[Input data]:

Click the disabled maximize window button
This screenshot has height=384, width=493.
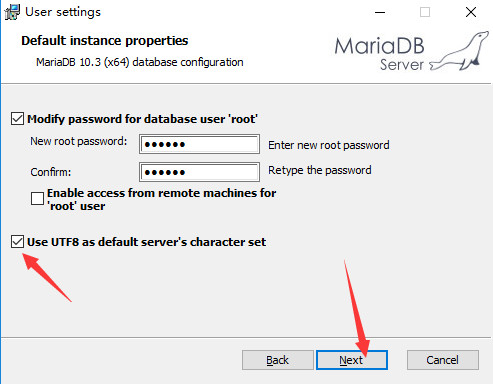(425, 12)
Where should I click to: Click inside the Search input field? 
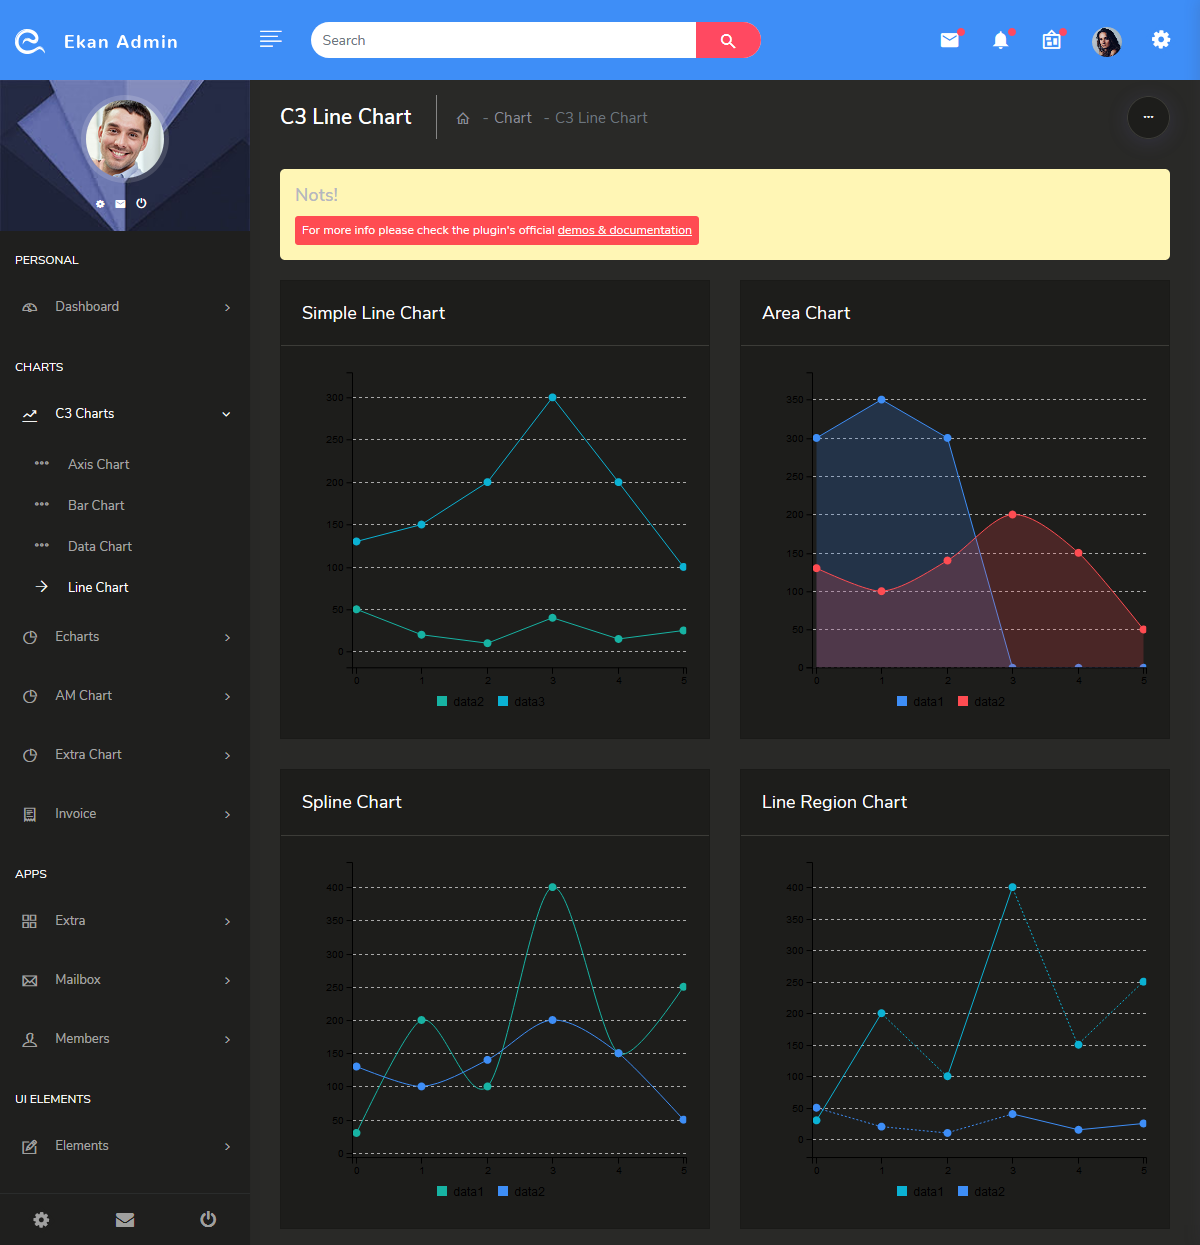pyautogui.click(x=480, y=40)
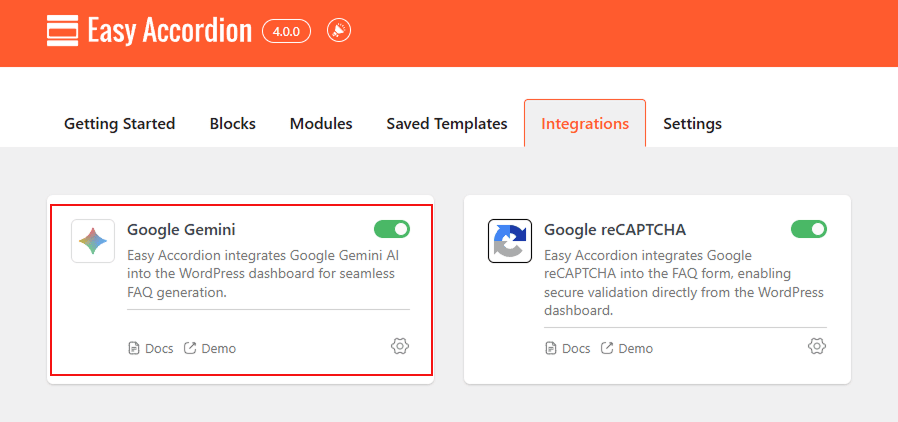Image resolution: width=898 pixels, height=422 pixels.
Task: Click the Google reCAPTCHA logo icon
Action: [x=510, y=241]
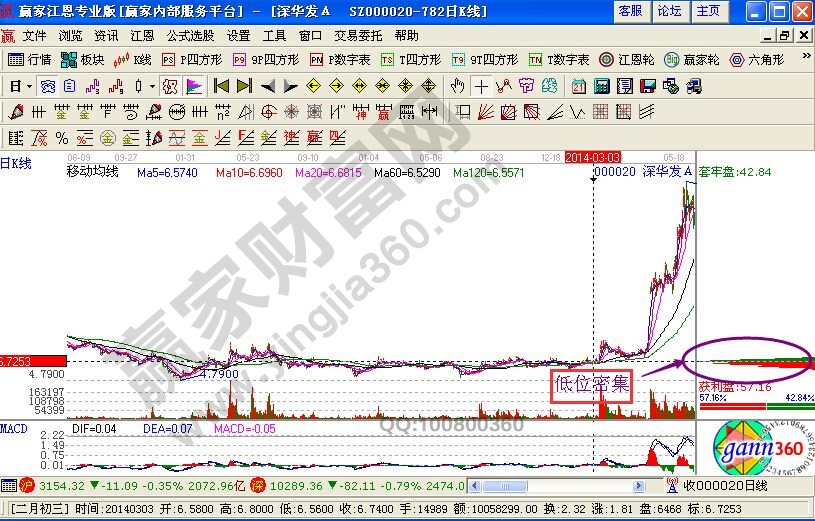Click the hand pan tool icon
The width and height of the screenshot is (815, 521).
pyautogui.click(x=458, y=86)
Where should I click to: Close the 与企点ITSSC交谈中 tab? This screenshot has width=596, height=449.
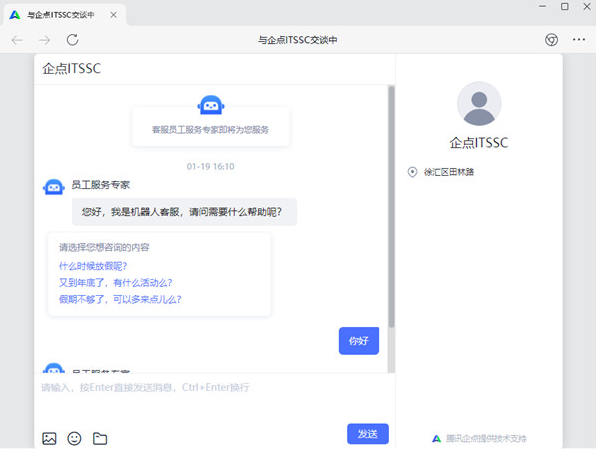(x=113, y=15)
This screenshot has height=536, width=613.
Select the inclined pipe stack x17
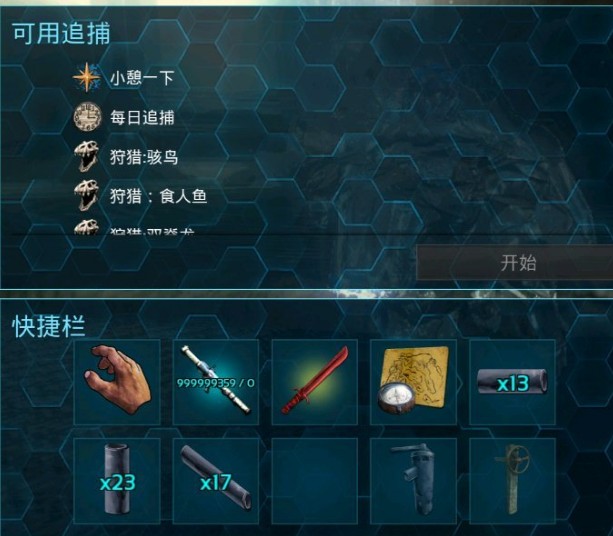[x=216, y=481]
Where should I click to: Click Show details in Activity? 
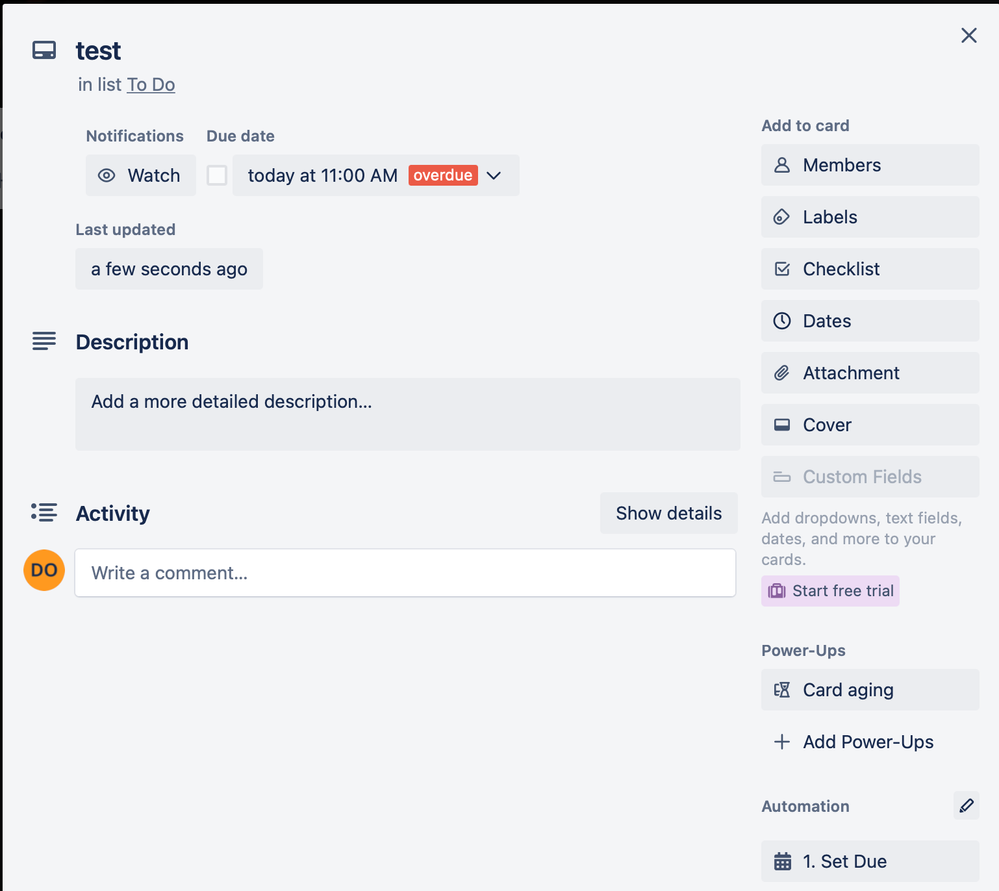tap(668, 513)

[Aim of the task]: Return the entries above exactly and in full; do not include images.

[Response box]:
Click the disabled maximize window button
This screenshot has height=384, width=493.
(425, 12)
Where should I click to: Click inside the Search input field? 
pyautogui.click(x=480, y=40)
Image resolution: width=898 pixels, height=422 pixels.
Task: Click the Google reCAPTCHA logo icon
Action: [x=510, y=241]
Click the hand pan tool icon
The width and height of the screenshot is (815, 521).
pyautogui.click(x=458, y=86)
Where should I click to: Close the 与企点ITSSC交谈中 tab? This screenshot has width=596, height=449.
(x=113, y=15)
This screenshot has height=536, width=613.
Select the inclined pipe stack x17
[x=216, y=481]
Where should I click to: Click Show details in Activity? 
tap(668, 513)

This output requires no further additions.